Parvaneh Peyvand, Zahra Vaezi, Hossein Naderi-Manesh,
Volume 16, Issue 1 (12-2024)
Abstract
Hepatocellular carcinoma, predominant form of liver cancer, is the main cause of death in patients with liver cirrhosis. Podophyllotoxin, a natural anticancer compound, has ideal anti-tumor properties. However, its use is limited due to poor solubility and bioavailability. Finding a suitable drug delivery system have great importance in improving the bioavailability of podophyllotoxin. In this study, mPEG-PCL nanoparticles have been used for delivery of podophyllotoxin to liver cancer cells. mPEG-PCL copolymers were synthesized and characterized by DLS, FTIR and NMR analyses methods. The critical micellization concentration was 0.055 µg/ml. The z-average and surface charge of micelle was 186 ± 12 nm and -5.13 mV, respectively. podophyllotoxin was loaded in micelles in different w/w ratios of drug: copolymer. The size of the nanodrug was 214 ± 20 nm and the weight ratio of 1:1 with encapsulation efficiency of 77.36 ± 1.23 % was selected as the optimal ratio.

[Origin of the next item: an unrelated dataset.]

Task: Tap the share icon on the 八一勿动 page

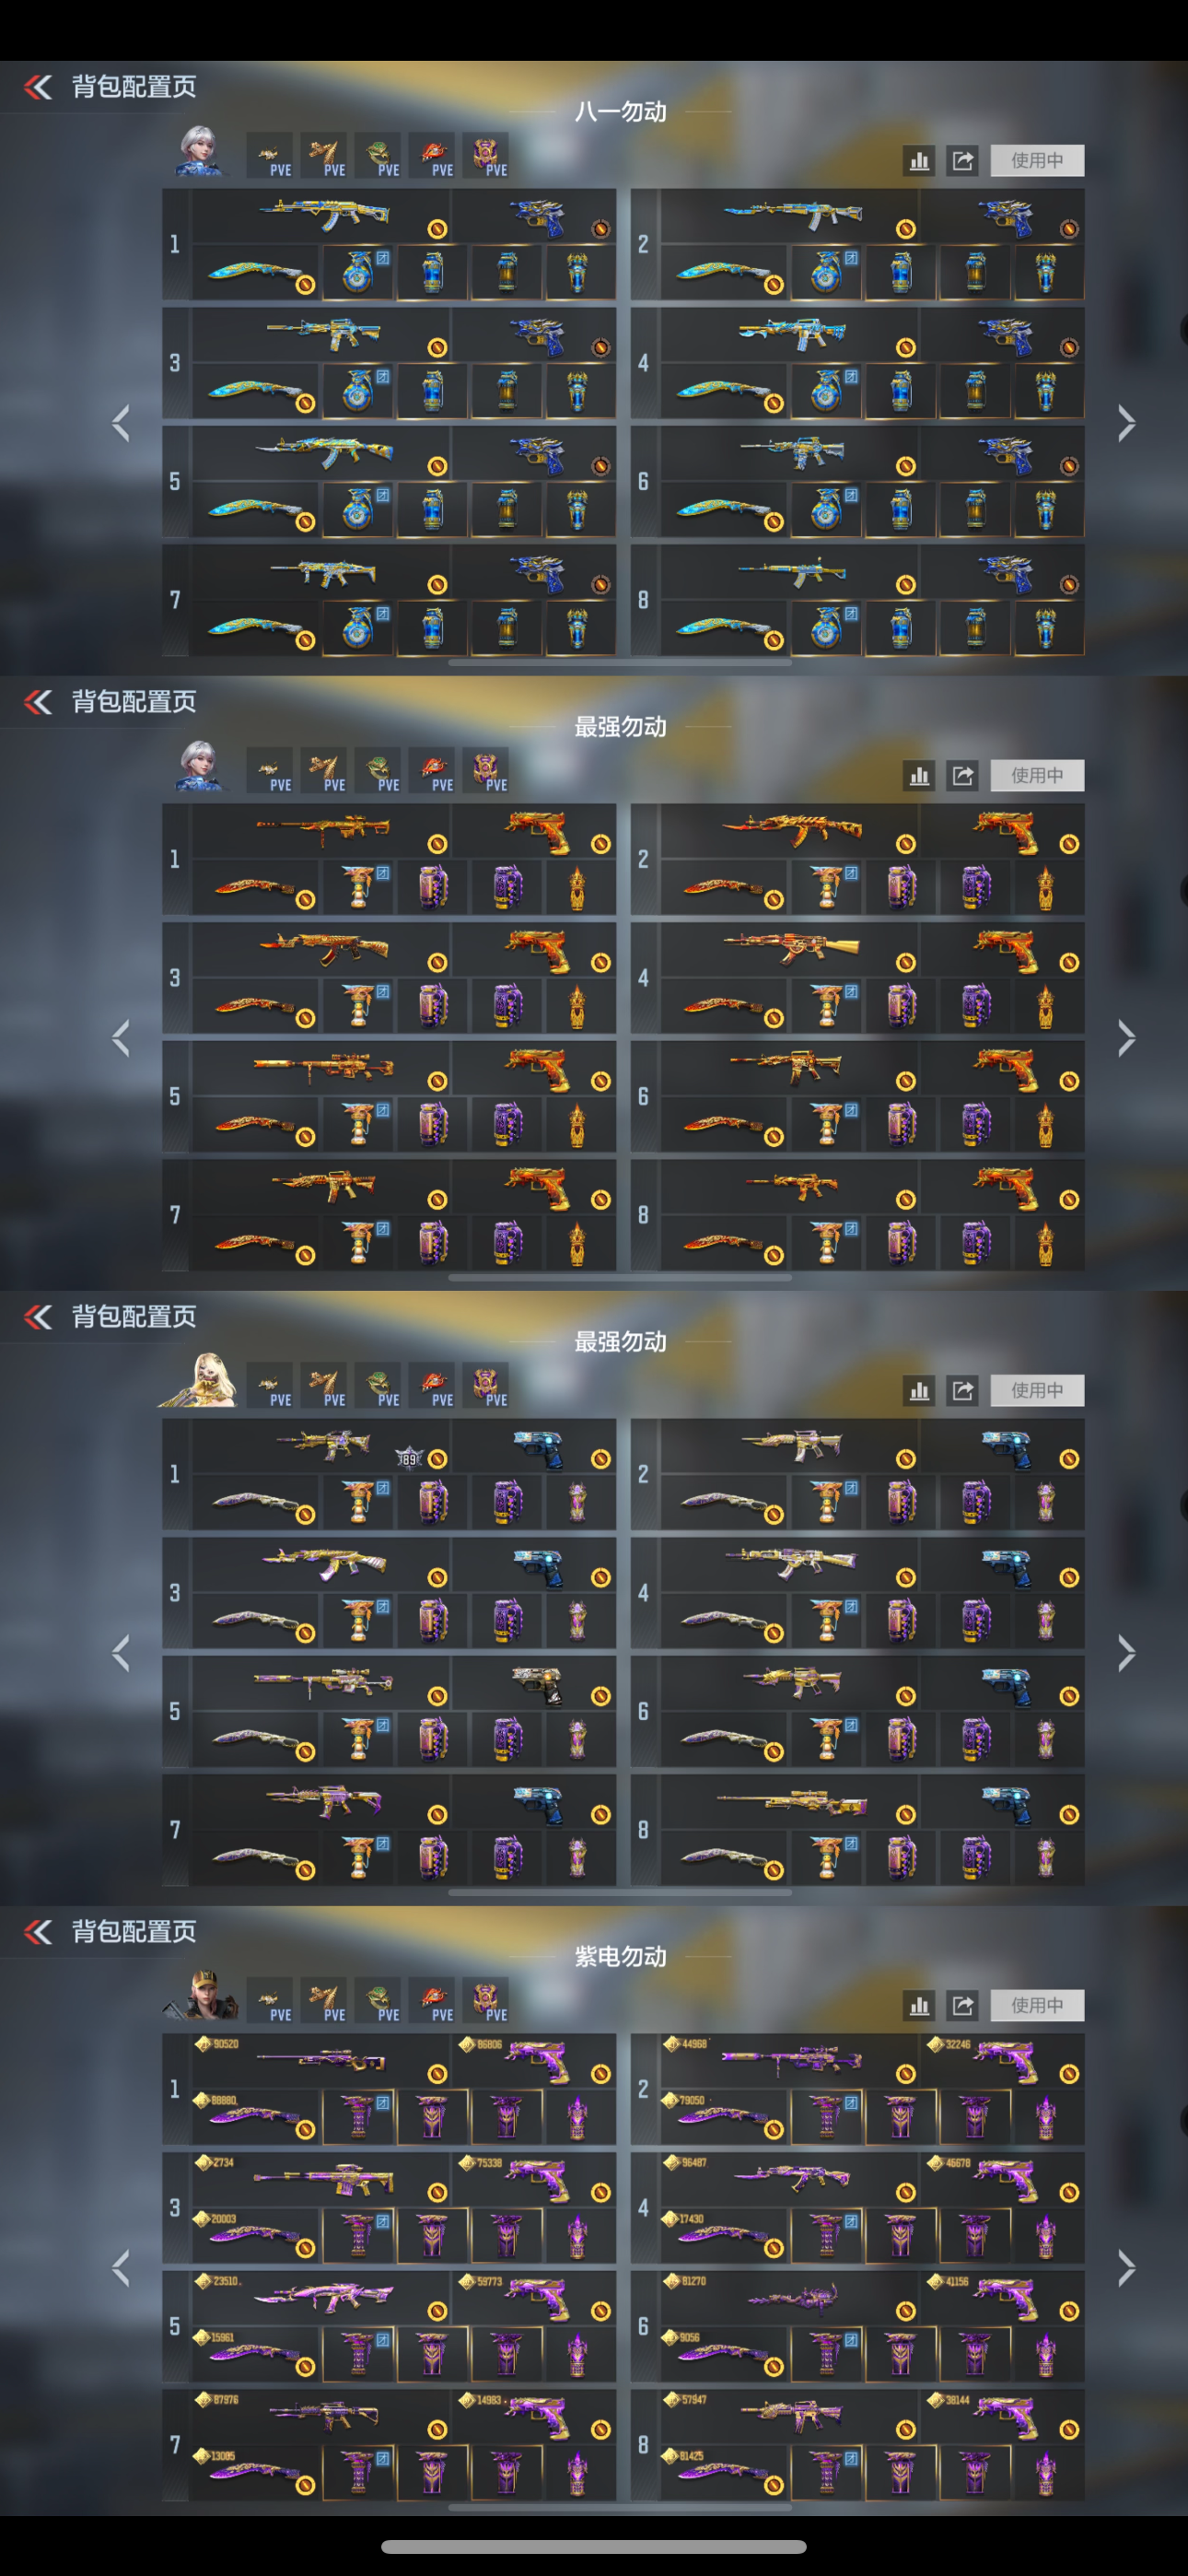Action: tap(962, 160)

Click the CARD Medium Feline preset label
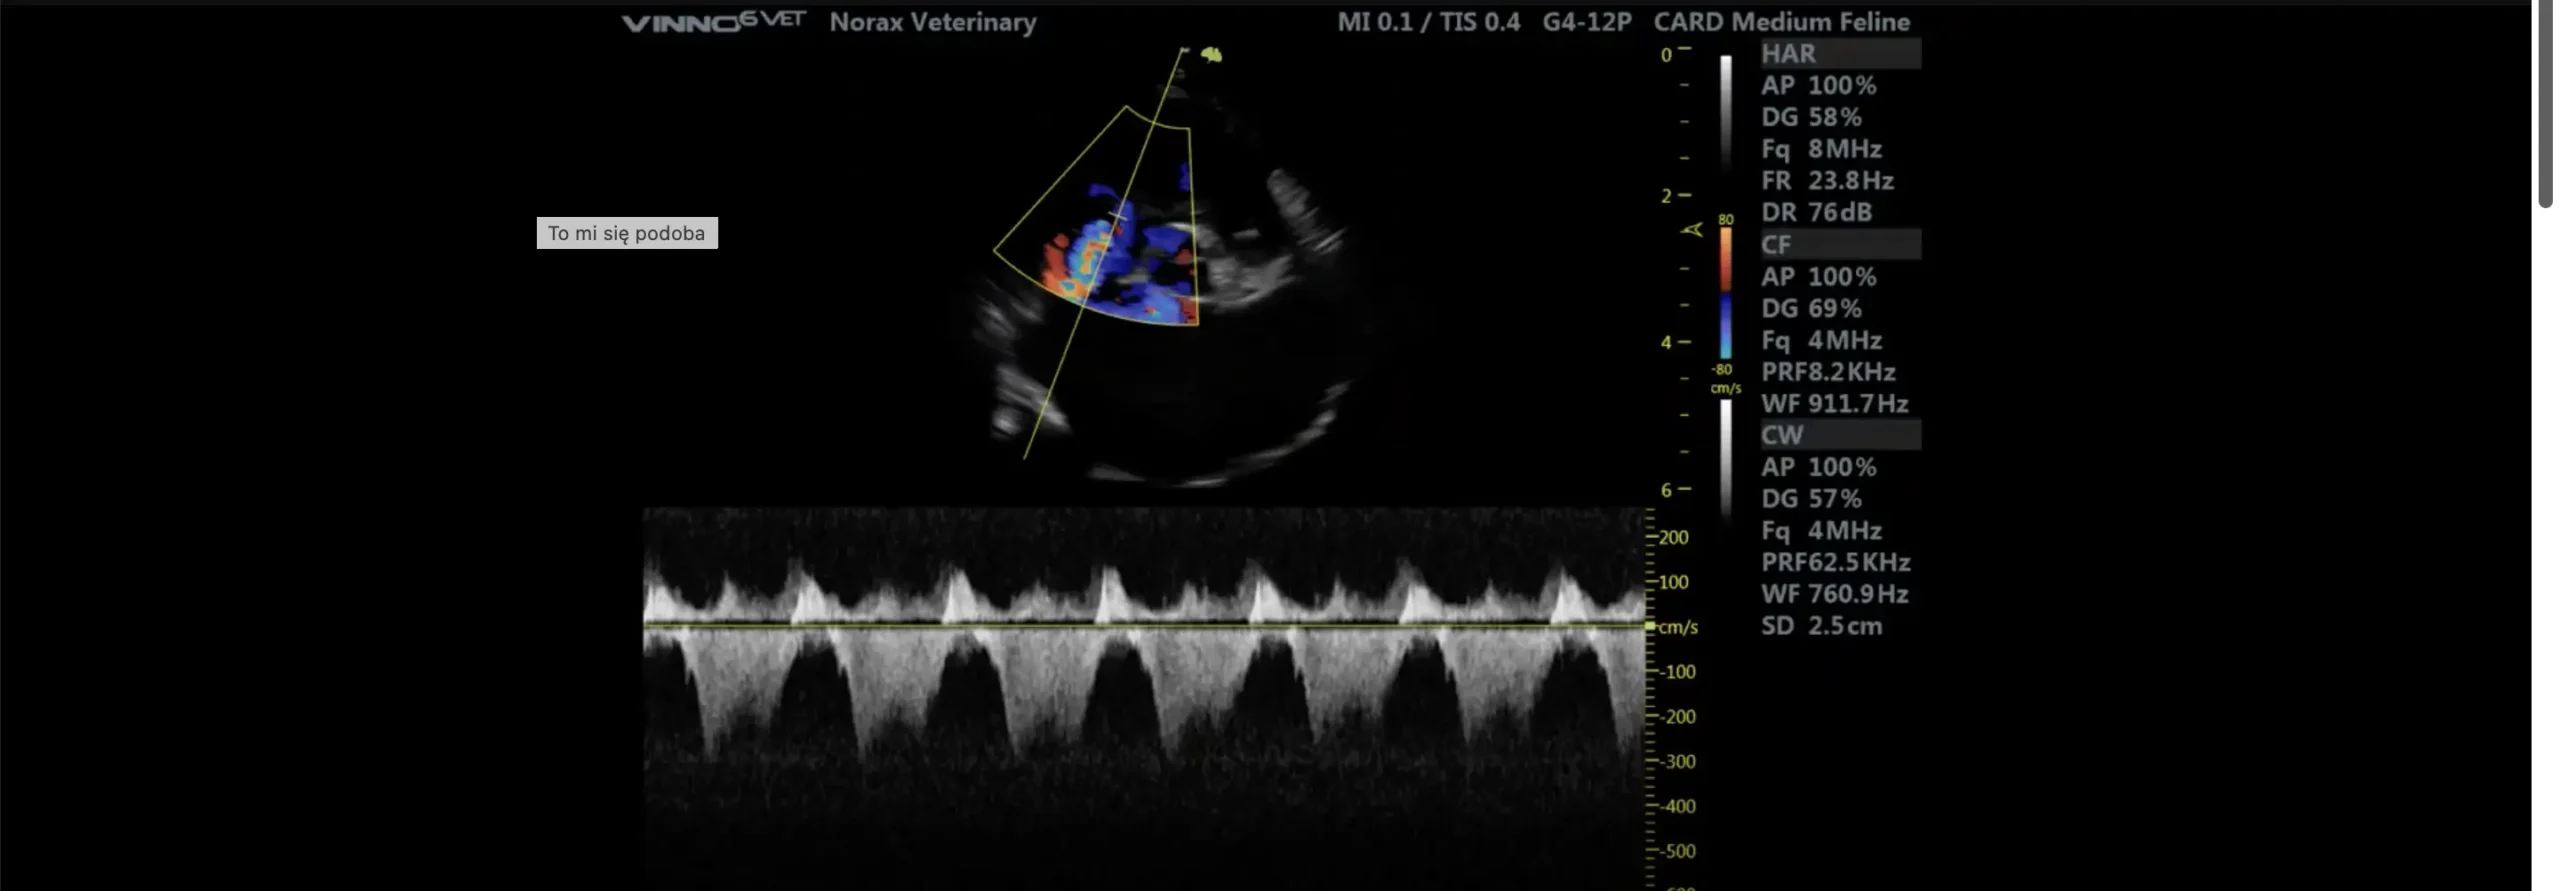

The drug release results showed a significant difference between the rapid release of free podophyllotoxin and the more stable release of the loaded drug. At 37°C, drug release was higher, which was attributed to the destruction of polymersome structure at this temperature. According to the cytotoxicity study, the IC50 value for nanodrug (8.64 μg/ml) was lower than the IC50 value for the free drug (12.79 μg/ml), which showed the effect of improved cytotoxicity of nanodrug compared to the free drug. The results proved the polymersome can be potential carriers for delivery, controllable release and improve the toxicity effect of podophyllotoxin in cancer chemotherapy.